• **Complete the following**
1. In the text on the changing Mexican drug war, how much of Guatemala is under cartel control by that country's own estimate?
2. Report each line in the records that contains the word "screenshot".

──────── Text provided ────────

The Changing Mexican Drug War Brings New Challenges

by Chivis Martinez for Borderland Beat


As the drug war progresses the transitive nature of this war is a study in of itself.  Apart from struggling to realize sheer numbers of dead and missing, elements of war not often written about on a Mexican Drug War blog are essential to determine where the war is and where it is heading.


The spread of Mexican cartel activity worldwide has been a rapid fire phenomenon that has resulted in Mexican cartels now being considered the world’s premier provider of street drugs.  Last week Mexico announced the estimated number of cartels, splinter groups, enforcers groups and gangs wanting their piece of the financial pie is now 80.  Others estimate the number to be 100+.

Increasing cartel presences in Central America have tiny, fragile nations under the thumb of some of the powerful cartels.  Guatemala is an example. By its own estimation 75% of the country is under the control of cartels, namely Los Zetas, with the Sinaloa Cartel also having a good presence in specific areas of the south and a portion of the north border.

It is not difficult to understand the importance of Central America to cartels, as trafficking routes restructured to accommodate both the US and Europe. 
US cocaine use has tumbled in a decline since the late 80s.  It is estimated that 60% of street drugs usage  in the US is marijuana, with RX comprising the bulk of the remaining 40%.  One can envision a scenario wherein knock off RX manufacturing would be conducted openly in Central American labs. 
Additionally intellectual marketing products and other knock off products could concentrate production in Central America, diversifications now comprises 50% of the cartel product and resource line.
Aside from logistics astounding advances in narco warfare exists, including narco manufactured tanks, sophisticated advances in narco tunnels, communication, and weaponry.


Watching the ever evolving cache  of weapons  lingering at the aftermath of shootouts, I wondered what they represented in the changing war. 
I immediately thought of Dr. Robert Bunker as a go to person for answering some of the questions of narco tactical and weapon advances focusing on MANPADS and other weapons..
The US Bureau of Political and Military Offices describes MANPADS as follows:


Man-portable air defense systems (MANPADS), commonly described as shoulder-fired anti-aircraft missiles, are surface-to-air missiles that can be carried and fired by a single individual or carried by several individuals and fired by more than one person acting as a crew.


Most MANPADS consist of: 1) a missile packaged in a tube; 2) a launching mechanism (commonly known as a “gripstock”); and 3) a battery. More modern MANPADS also contain a separate missile ejection motor. The tubes, which protect the missile until it has been fired, are normally disposable.
Rudimentary sights are mounted on the tube. The missiles themselves are usually comprised of a flight motor, a warhead, a control section and a guidance section that directs the missile toward the targeted aircraft. A single-use battery is typically used to power the missile prior to launch.


MANPADS launch tubes typically range from about 4 feet to 6 1/2 feet (1.2 to 2 meters) in length and are about 3 inches (72 millimeters) in diameter. Their weight, with launcher, ranges from about 28 pounds to just over 55 pounds (13 to 25 kilograms). They are easy to transport and conceal.


Some of the most commonly proliferated MANPADS can easily fit into the trunk of an automobile.

──────── Supplied data ────────

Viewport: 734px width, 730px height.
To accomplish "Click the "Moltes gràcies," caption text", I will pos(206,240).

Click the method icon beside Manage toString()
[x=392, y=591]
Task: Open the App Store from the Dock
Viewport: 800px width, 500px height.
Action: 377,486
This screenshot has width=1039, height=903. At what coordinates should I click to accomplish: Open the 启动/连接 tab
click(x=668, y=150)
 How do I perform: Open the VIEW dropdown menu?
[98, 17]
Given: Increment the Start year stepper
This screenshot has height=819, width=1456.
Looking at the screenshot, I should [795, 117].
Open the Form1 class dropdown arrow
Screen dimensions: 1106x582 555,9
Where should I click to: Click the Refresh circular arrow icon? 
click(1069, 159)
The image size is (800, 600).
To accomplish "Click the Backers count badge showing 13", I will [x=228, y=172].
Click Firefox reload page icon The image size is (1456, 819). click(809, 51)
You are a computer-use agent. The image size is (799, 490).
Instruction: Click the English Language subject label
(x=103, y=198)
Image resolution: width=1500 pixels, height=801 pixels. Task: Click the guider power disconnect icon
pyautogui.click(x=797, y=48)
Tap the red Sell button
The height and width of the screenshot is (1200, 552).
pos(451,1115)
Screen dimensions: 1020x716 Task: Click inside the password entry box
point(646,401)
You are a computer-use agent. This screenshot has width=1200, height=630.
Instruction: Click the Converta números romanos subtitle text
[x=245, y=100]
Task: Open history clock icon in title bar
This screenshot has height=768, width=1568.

────────

• **Results for the exercise**
1. 75% of the country.

2.
This screenshot has width=1039, height=903. At what coordinates should I click to accomplish: Open the 启动/连接 tab
This screenshot has height=819, width=1456.
Looking at the screenshot, I should [795, 117].
The height and width of the screenshot is (1200, 552).
You are a computer-use agent. This screenshot has width=1200, height=630.
This screenshot has height=768, width=1568.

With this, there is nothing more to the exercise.